Department of Education, Employment and Workplace Relations

Department overview
- Formed: 3 December 2007
- Preceding Department: Department of Education, Science and Training Department of Employment and Workplace Relations;
- Dissolved: 18 September 2013
- Superseding Department: Department of Education Department of Employment;
- Jurisdiction: Commonwealth of Australia
- Employees: 4,122 (at April 2013)
- Department executive: Lisa Paul, Secretary;
- Website: DEEWR website

= Department of Education, Employment and Workplace Relations =

Australian government department, 2007–2013

The Australian Department of Education, Employment and Workplace Relations (DEEWR) was a department of the Government of Australia.

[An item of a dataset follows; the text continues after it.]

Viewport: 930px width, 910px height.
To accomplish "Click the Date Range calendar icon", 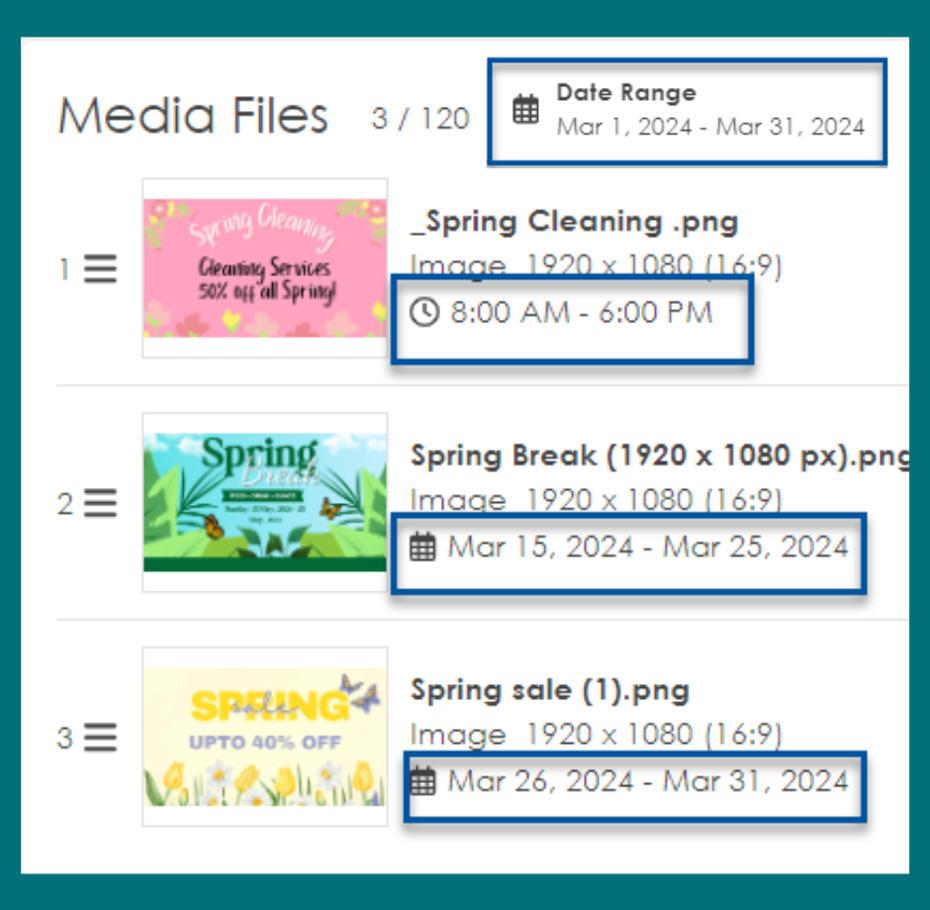I will (x=525, y=110).
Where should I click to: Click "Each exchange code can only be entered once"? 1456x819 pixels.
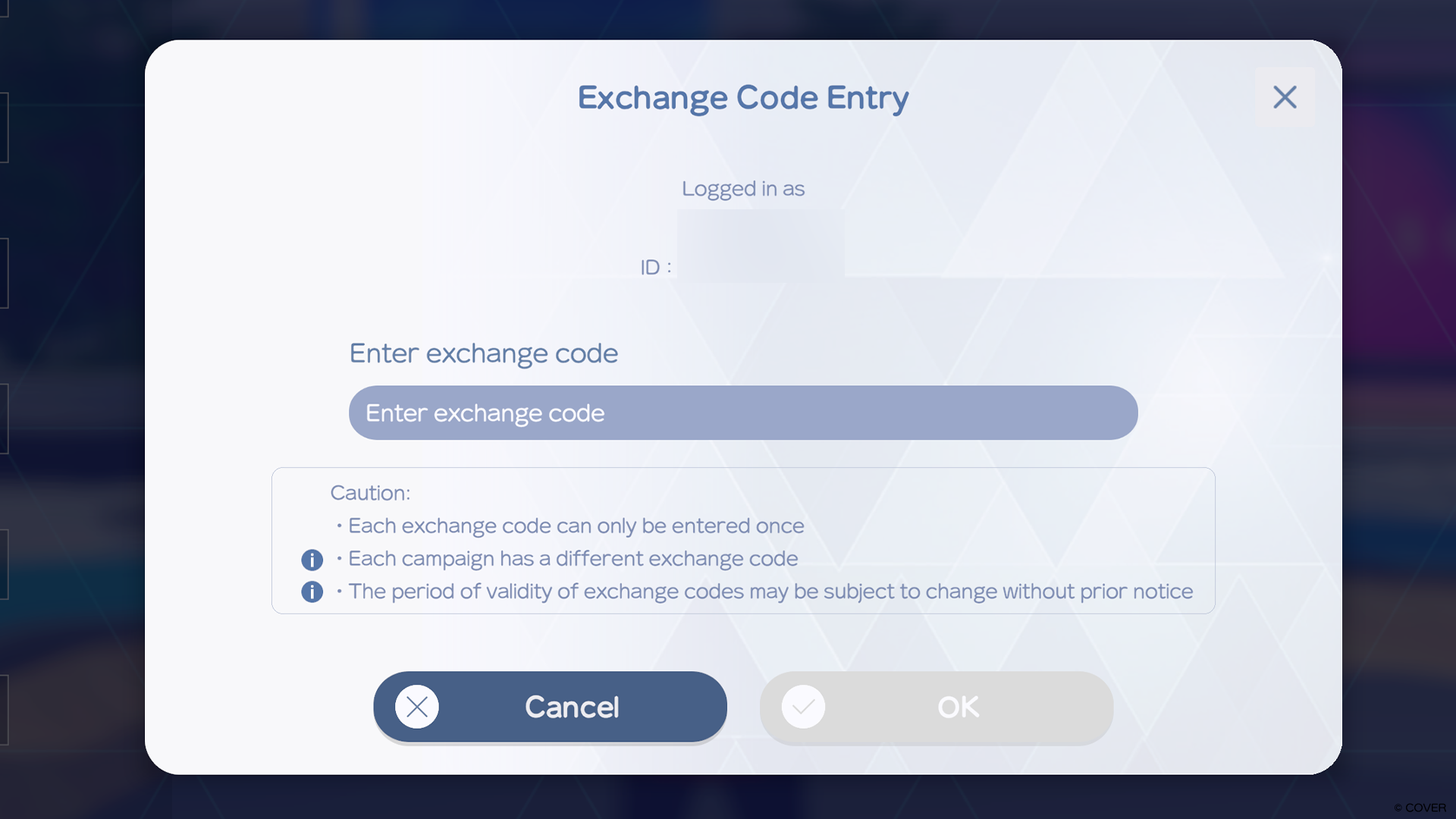576,526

It was formed in 2007 and absorbed the former departments of Education, Science and Training, and Employment and Workplace Relations. As a result of an Administrative Arrangements Order issued on 18 September 2013, the Department of Education and the Department of Employment were created out of the former Department of Education, Employment and Workplace Relations.

== Scope ==
In the Administrative Arrangements Order of 3 December 2007, the functions of the department were broadly classified into the following matters:
- Primary and secondary-level education policy and programs
- Science awareness programs in schools
- Income support policies and programs for students and apprentices
- Employment policy, including employment services
- Job Services Australia
- Labour market and income support policies and programs for people of working age
- Workplace relations policy development, advocacy and implementation
- Promotion of flexible workplace relations policies and practices
- Co-ordination of labour market research
- Australian government employment workplace relations policy, including administration of the framework for agreement making and remuneration and conditions
- Occupational health and safety, rehabilitation and compensation
- Equal employment opportunity
- Work and family programs
- Services to help people with disabilities obtain employment, other than supported employment
- Youth affairs and programs, excluding income support policies and programs
- Early childhood and childcare policy and programs

The department assisted in the commercialisation of Australian remote laboratories in higher education, injecting funds into the sector, supporting the foundation of the Labshare project.